Figure 5 illustrates the GPU performance with different sizes of the full matching buffer. The x-axis represents the buffer sizes, and the y-axis indicates the average throughputs performed in Gbps. Here, both short (100-byte) and long (1460-byte) packet payload sets were prepared, which were represented with “AC-GPU-100” and “AC-GPU-1460”, respectively. As Figure 4 presented, the performance became low with small buffer size, especially in the case of AC-GPU-1460 with 2 MB buffer size. In addition to the data transfer rate, the number of packet payloads were few in this case, resulting in low GPU thread utilization and thus degrading overall performance. In other words, the input payload set length also affects the GPU efficiency. Shorter packets can be collected into a larger number of packets, which is favorable for the parallel processing power of GPU—hence, the efficiency of AC-GPU-100 displayed from 5.37 Gbps to 9.03 Gbps, which was higher than that of AC-GPU-1460, from 2.71 Gbps to 6.10 Gbps.

Figure 6 presents the GPU performance with different lengths of payload sets. Here, a total of six payload sets were prepared, which are 250-byte to 1460-byte (the maximum length of payload) long, as represented in the x-axis. The y-axis indicates the average throughputs performed in Gbps. The result shows that shorter payloads are favorable to the GPU efficiency, in which the GPU performed up to 8.0 Gbps with a 250-byte set. As the payload length increased, an obvious performance degradation occurred in the case of 750-byte set, and the throughput gradually decreased to 5.9 Gbps with a 1460-byte set. Since the number of short payloads in the GPU device memory is more than that of longer payloads, more benefits from multithread parallel processing can be made due to the number of GPU cores being much larger than the number of CPU cores.
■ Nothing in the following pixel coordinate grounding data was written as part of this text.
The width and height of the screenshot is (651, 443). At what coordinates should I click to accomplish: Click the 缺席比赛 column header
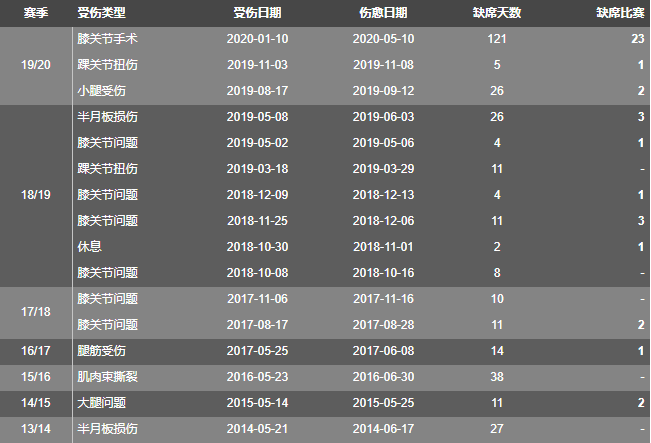(620, 13)
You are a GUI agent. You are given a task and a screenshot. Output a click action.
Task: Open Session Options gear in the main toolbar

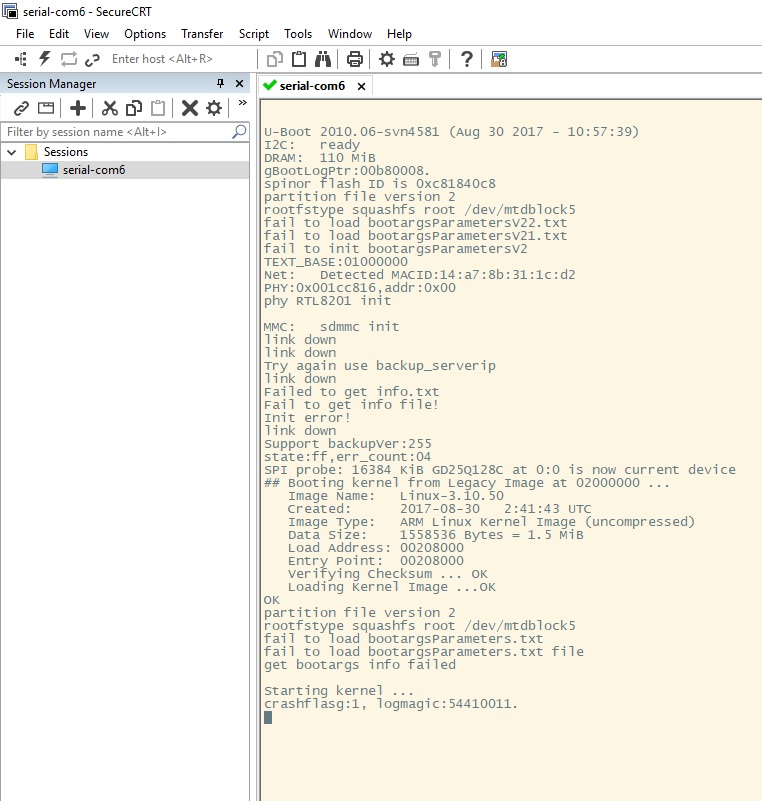pos(386,59)
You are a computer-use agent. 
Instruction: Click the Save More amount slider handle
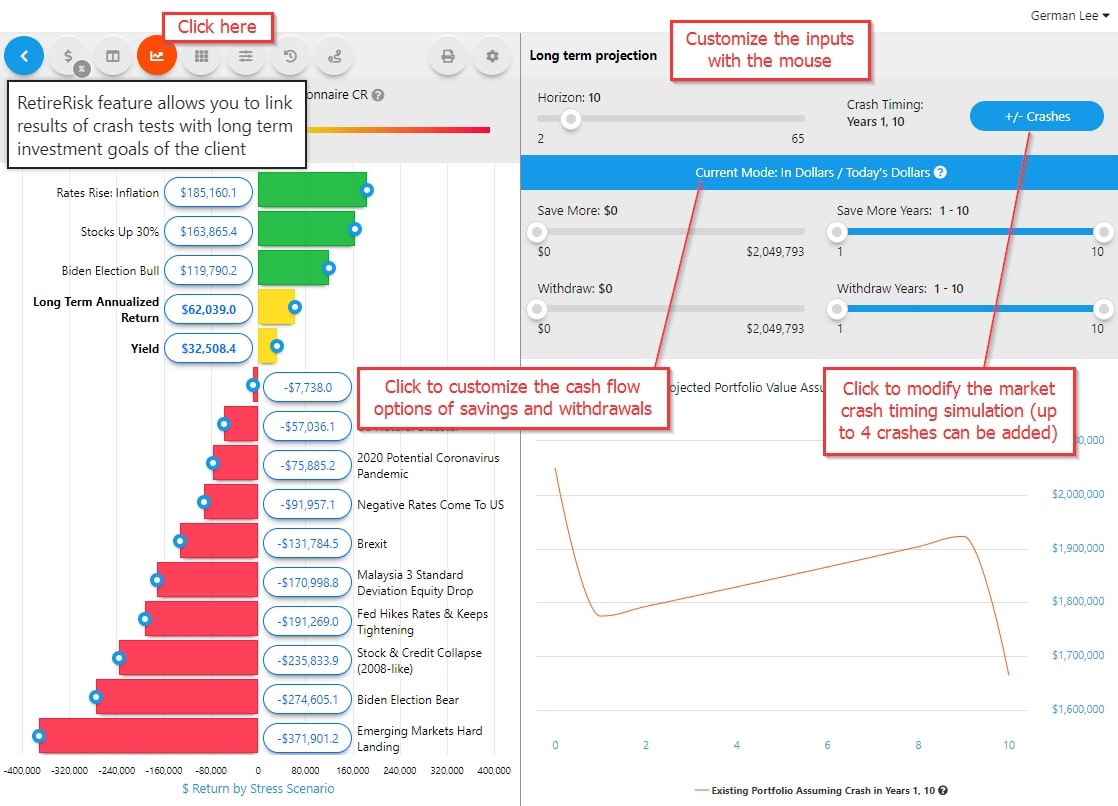(538, 232)
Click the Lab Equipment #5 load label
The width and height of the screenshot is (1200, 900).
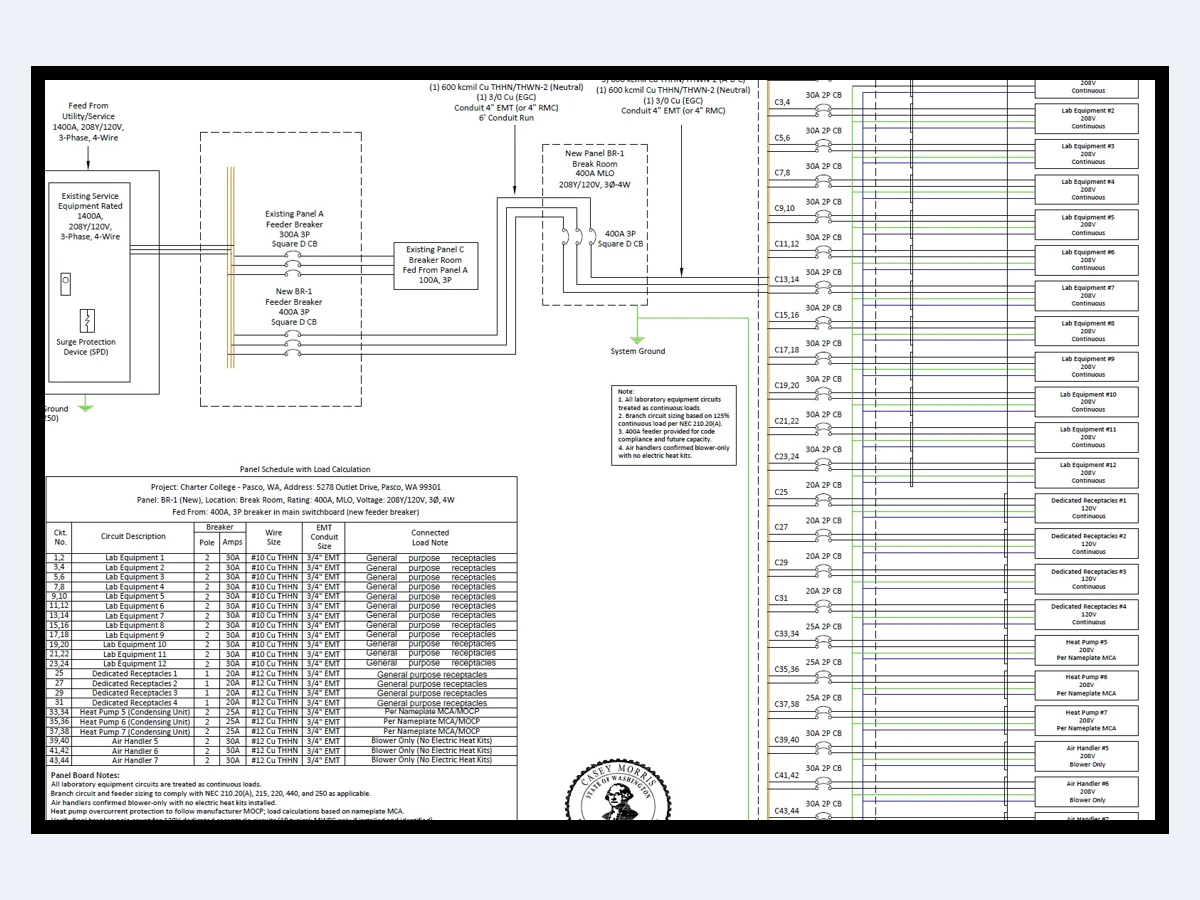1085,225
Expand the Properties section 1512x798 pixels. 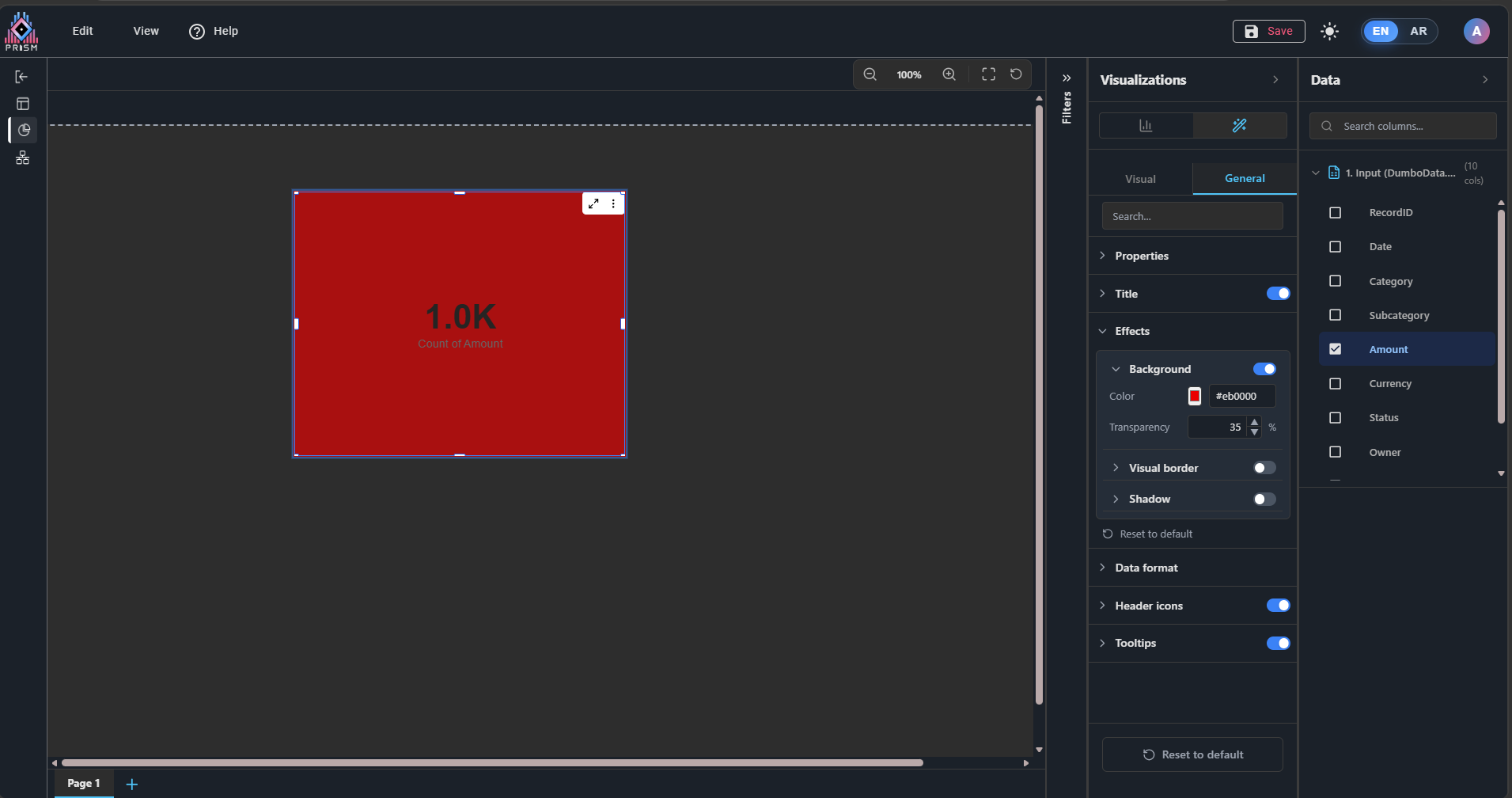pos(1141,256)
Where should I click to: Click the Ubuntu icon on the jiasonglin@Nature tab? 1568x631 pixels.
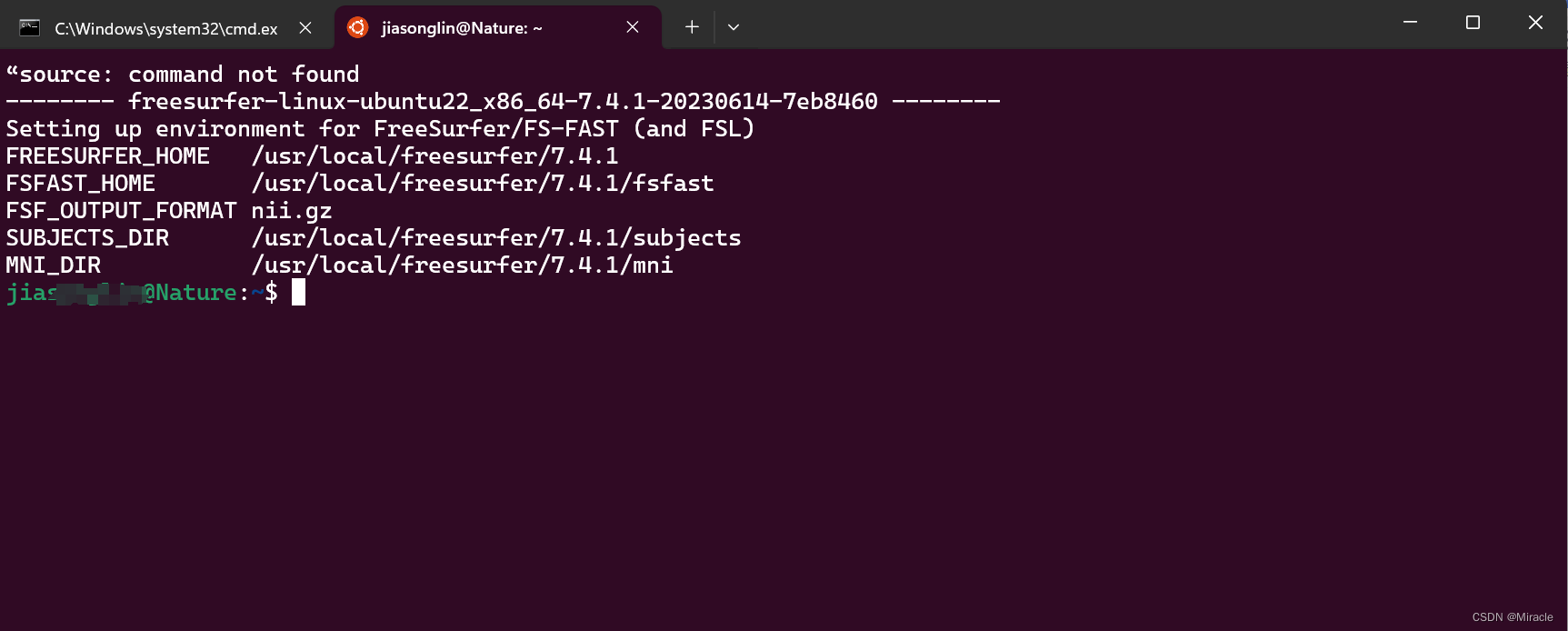point(358,27)
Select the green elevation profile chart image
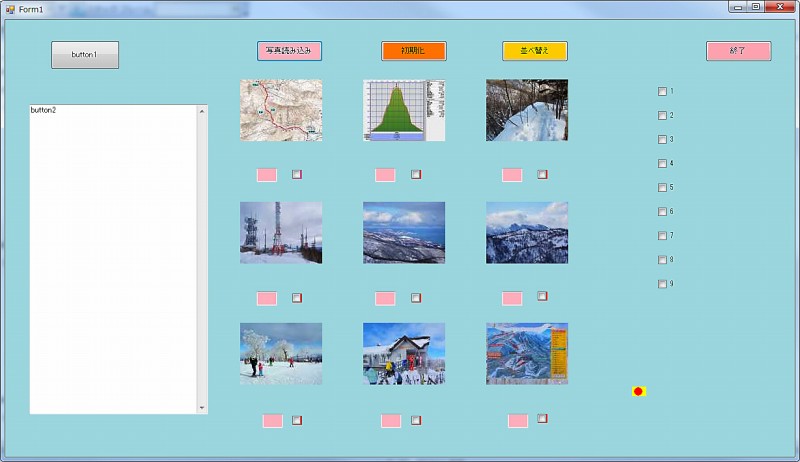 point(403,110)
With respect to the LHPMA results, we initially observe the effect of payload length bound on LHPMA. The LHPMA performance, with the packet trace described in the previous subsection as input, and different settings of bound L_b are displayed in Figure 7. The x-axis represents the selected L_b values, and the y-axis indicates the average throughputs in Gbps. According to this figure, the case of L_b = 0 indicates that all of the incoming packets passed the prefilter with performance 12.7 Gbps. As the L_b value increased, the performance upgraded to 14.0 Gbps. In particular, a specific case appeared with L_b = 750, which corresponded to the result in Figure 6. In other words, since the payload length diversity is reduced, some performance gains were thus obtained. On the other hand, the case of L_b = 1460 revealed a performance degradation of 5.9 Gbps. This is because all of the incoming packets were sent to the GPU without passing the prefiltering. The degradation was caused by both data transfer latency and payload length diversity.

For demonstrating the improvement to the previous work HPMA and the CPU/GPU cooperation that is more efficient than using either CPU only or GPU only, the comparison is displayed in Figure 8. The input traffic is also the packet trace described in the previous subsection. The x-axis represents the different matching methods, and the y-axis indicates the average throughputs performed in Gbps. Here, the middle of the bound, L_b = 750, is chosen for the LHPMA-AC. According to this figure, the LHPMA-AC, HPMA-AC, AC-GPU and AC-CPU, respectively, performed 13.8, 12.7, 5.9 and 4.6 Gbps, indicating that the LHPMA enhanced performance more than the HPMA and outperformed the AC-GPU and the AC-CPU methods by 2.3 and 3.0 times, respectively.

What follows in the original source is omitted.